You are viewing a plain text version of this content. The canonical link for it is here.

Posted to dev@spark.apache.org by em...@yeikel.com on 2020/02/05 03:11:29 UTC

RE: [SQL] Is it worth it (and advisable) to implement native UDFs?

Is there any documentation/ sample about this besides the pull requests merged to spark core?

 

It seems that I need to create my custom functions under the package org.apache.spark.sql.* in order to be able to access some of the internal classes I saw in[1] such as Column[2]

 

Could you please confirm if that’s how it should be?

 

Thanks!

 

[1] https://github.com/apache/spark/pull/7214

[2] https://github.com/apache/spark/blob/master/sql/core/src/main/scala/org/apache/spark/sql/Column.scala#L37 

 

From: Reynold Xin <rx...@databricks.com> 
Sent: Wednesday, January 22, 2020 2:22 AM
To: email@yeikel.com
Cc: dev@spark.apache.org
Subject: Re: [SQL] Is it worth it (and advisable) to implement native UDFs?

 

  <https://r.superhuman.com/Dd8uXfQcJohyMvhLOn3aqVsTZa3RdFBJPsUUr_dlog2VG11E1e82IkBbF3kBBymivY9nQTEl6YyZ75qkdkrNKIab-ZiQZnpFKxBMbCD68X_aZP0tZFX2aKKjwD8BxV1YeeNquiifnXHyGLyK6BWyf37y0KtR1f6B03NV5eWY9Vh6iK8t-MwvNQ.gif> 

If your UDF itself is very CPU intensive, it probably won't make that much of difference, because the UDF itself will dwarf the serialization/deserialization overhead.

 

If your UDF is cheap, it will help tremendously.

 

 

On Mon, Jan 20, 2020 at 6:33 PM, <email@yeikel.com <ma...@yeikel.com> > wrote:

Hi, 

 

I read online[1] that for a best UDF performance it is possible to implement them using internal Spark expressions, and I also saw a couple of pull requests such as [2] and [3] where this was put to practice (not sure if for that reason or just to extend the API). 

 

We have an algorithm that computes a score similar to what the Levenshtein distance does and it takes about 30%-40% of the overall time of our job. We are looking for ways to improve it without adding more resources.

 

I was wondering if it would be advisable to implement it extending BinaryExpression like[1] and if it would result in any performance gains. 

 

Thanks for your help!

 

[1] https://hackernoon.com/apache-spark-tips-and-tricks-for-better-performance-cf2397cac11 

[2] https://github.com/apache/spark/pull/7214

[3] https://github.com/apache/spark/pull/7236

Re: [SQL] Is it worth it (and advisable) to implement native UDFs?

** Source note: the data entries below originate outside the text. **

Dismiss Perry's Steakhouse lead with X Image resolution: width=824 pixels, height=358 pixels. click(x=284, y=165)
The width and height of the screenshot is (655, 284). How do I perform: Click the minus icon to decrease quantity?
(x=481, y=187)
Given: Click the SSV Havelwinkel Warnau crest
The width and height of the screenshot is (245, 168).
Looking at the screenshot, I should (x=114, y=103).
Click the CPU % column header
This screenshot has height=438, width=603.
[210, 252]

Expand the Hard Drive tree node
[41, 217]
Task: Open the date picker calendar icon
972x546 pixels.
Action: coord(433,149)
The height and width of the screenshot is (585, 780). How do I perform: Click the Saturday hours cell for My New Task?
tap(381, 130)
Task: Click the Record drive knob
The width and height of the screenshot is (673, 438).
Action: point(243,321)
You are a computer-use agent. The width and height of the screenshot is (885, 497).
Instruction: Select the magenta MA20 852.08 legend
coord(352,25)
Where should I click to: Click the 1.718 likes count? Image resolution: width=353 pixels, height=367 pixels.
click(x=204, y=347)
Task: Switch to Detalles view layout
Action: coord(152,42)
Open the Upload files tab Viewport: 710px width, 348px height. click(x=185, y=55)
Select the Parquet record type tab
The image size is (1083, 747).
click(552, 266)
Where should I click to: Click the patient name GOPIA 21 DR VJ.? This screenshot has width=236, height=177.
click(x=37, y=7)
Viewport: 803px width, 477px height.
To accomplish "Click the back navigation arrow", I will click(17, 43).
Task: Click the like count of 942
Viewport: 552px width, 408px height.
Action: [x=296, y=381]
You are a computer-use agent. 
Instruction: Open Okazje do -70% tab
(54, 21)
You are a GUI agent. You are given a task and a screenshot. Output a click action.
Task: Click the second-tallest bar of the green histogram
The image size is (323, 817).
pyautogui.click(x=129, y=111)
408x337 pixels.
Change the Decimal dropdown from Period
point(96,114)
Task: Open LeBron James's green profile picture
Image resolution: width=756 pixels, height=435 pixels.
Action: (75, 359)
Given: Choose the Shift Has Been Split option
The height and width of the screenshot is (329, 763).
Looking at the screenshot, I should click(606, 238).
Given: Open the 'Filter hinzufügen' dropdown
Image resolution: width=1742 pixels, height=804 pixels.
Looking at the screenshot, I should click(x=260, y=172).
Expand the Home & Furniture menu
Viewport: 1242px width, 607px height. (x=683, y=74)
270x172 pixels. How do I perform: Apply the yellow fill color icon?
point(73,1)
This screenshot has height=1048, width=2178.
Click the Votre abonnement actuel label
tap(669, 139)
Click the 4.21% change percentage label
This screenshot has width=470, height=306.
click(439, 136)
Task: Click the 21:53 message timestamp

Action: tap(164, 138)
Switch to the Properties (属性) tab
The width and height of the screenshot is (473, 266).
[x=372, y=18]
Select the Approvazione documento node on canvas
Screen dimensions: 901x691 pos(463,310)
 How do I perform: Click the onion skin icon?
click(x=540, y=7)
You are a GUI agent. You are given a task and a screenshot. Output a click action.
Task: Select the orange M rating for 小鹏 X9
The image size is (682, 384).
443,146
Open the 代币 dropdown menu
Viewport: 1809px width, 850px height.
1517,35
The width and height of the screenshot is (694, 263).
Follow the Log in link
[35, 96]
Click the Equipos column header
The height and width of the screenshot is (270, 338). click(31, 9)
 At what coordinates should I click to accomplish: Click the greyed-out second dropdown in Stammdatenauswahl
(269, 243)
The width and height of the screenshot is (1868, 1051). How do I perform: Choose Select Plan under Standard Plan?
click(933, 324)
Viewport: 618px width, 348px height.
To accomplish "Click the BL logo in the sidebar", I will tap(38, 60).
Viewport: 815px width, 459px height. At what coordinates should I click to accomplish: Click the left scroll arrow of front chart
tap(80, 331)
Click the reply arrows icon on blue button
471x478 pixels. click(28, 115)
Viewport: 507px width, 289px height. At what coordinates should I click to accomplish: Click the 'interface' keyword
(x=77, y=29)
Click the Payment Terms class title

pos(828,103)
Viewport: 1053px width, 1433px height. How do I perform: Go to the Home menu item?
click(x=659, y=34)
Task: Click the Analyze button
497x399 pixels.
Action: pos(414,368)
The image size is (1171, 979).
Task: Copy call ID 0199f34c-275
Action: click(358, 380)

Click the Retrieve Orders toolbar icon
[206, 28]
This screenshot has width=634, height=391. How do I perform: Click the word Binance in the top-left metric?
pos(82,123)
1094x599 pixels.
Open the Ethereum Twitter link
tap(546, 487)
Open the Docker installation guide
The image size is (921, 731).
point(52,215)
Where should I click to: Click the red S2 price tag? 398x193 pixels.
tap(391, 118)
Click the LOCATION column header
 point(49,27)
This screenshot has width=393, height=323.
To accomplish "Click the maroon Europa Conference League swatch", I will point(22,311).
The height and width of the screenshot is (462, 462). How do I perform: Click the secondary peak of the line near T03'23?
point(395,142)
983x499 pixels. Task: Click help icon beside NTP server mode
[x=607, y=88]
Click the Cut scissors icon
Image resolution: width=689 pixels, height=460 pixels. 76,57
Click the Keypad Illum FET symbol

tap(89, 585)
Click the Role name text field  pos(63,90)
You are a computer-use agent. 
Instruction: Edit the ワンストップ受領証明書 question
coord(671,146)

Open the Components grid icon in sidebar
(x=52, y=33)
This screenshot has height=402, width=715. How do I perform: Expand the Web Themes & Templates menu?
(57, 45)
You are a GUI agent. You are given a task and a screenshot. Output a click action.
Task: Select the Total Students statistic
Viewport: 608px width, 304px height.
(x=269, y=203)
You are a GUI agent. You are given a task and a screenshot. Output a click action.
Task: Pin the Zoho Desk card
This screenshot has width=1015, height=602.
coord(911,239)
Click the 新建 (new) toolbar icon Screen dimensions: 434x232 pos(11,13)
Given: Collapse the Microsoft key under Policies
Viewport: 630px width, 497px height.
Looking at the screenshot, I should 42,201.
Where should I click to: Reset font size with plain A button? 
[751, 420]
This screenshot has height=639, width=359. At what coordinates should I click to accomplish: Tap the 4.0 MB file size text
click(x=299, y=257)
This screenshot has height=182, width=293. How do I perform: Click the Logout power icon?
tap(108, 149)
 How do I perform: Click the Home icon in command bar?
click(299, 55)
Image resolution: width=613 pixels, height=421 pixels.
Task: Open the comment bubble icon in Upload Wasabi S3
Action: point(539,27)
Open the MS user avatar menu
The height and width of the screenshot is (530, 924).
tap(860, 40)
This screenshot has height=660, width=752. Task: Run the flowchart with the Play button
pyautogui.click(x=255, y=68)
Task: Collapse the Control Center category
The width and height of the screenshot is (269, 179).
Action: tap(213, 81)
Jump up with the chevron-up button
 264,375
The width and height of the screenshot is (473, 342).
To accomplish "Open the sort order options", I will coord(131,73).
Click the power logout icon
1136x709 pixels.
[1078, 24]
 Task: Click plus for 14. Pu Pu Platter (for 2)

Posted by Walaa Eldin Moustafa <wa...@gmail.com>.

For a general-purpose code example, you may take a look at the class we
defined in Transport UDFs to express all Expression UDFs [1]. This is an
internal class though and not a user-facing API. User-facing UDF example is
in [2]. It leverages [1] behind the scenes.

[1]
https://github.com/linkedin/transport/blob/master/transportable-udfs-spark/src/main/scala/com/linkedin/transport/spark/StdUdfWrapper.scala
[2[
https://github.com/linkedin/transport/blob/master/transportable-udfs-examples/transportable-udfs-example-udfs/src/main/java/com/linkedin/transport/examples/MapFromTwoArraysFunction.java

Thanks,
Walaa.

On Wed, Feb 5, 2020 at 12:06 AM Wenchen Fan <cl...@gmail.com> wrote:

> This is a hack really and we don't recommend users to access internal
> classes directly. That's why there is no public document.
>
> If you really need to do it and are aware of the risks, you can read the
> source code. All expressions (or the so-called "native UDF") extend the
> base class `Expression`. You can read the code comments and look at some
> implementations.
>
> On Wed, Feb 5, 2020 at 11:11 AM <em...@yeikel.com> wrote:
>
>> Is there any documentation/ sample about this besides the pull requests
>> merged to spark core?
>>
>>
>>
>> It seems that I need to create my custom functions under the package
>> *org.apache.spark.sql.** in order to be able to access some of the
>> internal classes I saw in[1] such as Column[2]
>>
>>
>>
>> Could you please confirm if that’s how it should be?
>>
>>
>>
>> Thanks!
>>
>>
>>
>> [1] https://github.com/apache/spark/pull/7214
>>
>> [2]
>> https://github.com/apache/spark/blob/master/sql/core/src/main/scala/org/apache/spark/sql/Column.scala#L37
>>
>>
>>
>> *From:* Reynold Xin <rx...@databricks.com>
>> *Sent:* Wednesday, January 22, 2020 2:22 AM
>> *To:* email@yeikel.com
>> *Cc:* dev@spark.apache.org
>> *Subject:* Re: [SQL] Is it worth it (and advisable) to implement native
>> UDFs?
>>
>>
>>
>> If your UDF itself is very CPU intensive, it probably won't make that
>> much of difference, because the UDF itself will dwarf the
>> serialization/deserialization overhead.
>>
>>
>>
>> If your UDF is cheap, it will help tremendously.
>>
>>
>>
>>
>>
>> On Mon, Jan 20, 2020 at 6:33 PM, <em...@yeikel.com> wrote:
>>
>> Hi,
>>
>>
>>
>> I read online[1] that for a best UDF performance it is possible to
>> implement them using internal Spark expressions, and I also saw a couple of
>> pull requests such as [2] and [3] where this was put to practice (not sure
>> if for that reason or just to extend the API).
>>
>>
>>
>> We have an algorithm that computes a score similar to what the
>> Levenshtein distance does and it takes about 30%-40% of the overall time of
>> our job. We are looking for ways to improve it without adding more
>> resources.
>>
>>
>>
>> I was wondering if it would be advisable to implement it extending BinaryExpression
>> like[1] and if it would result in any performance gains.
>>
>>
>>
>> Thanks for your help!
>>
>>
>>
>> [1]
>> https://hackernoon.com/apache-spark-tips-and-tricks-for-better-performance-cf2397cac11
>>
>> [2] https://github.com/apache/spark/pull/7214
>>
>> [3] https://github.com/apache/spark/pull/7236
>>
>>
>>
>

Re: [SQL] Is it worth it (and advisable) to implement native UDFs?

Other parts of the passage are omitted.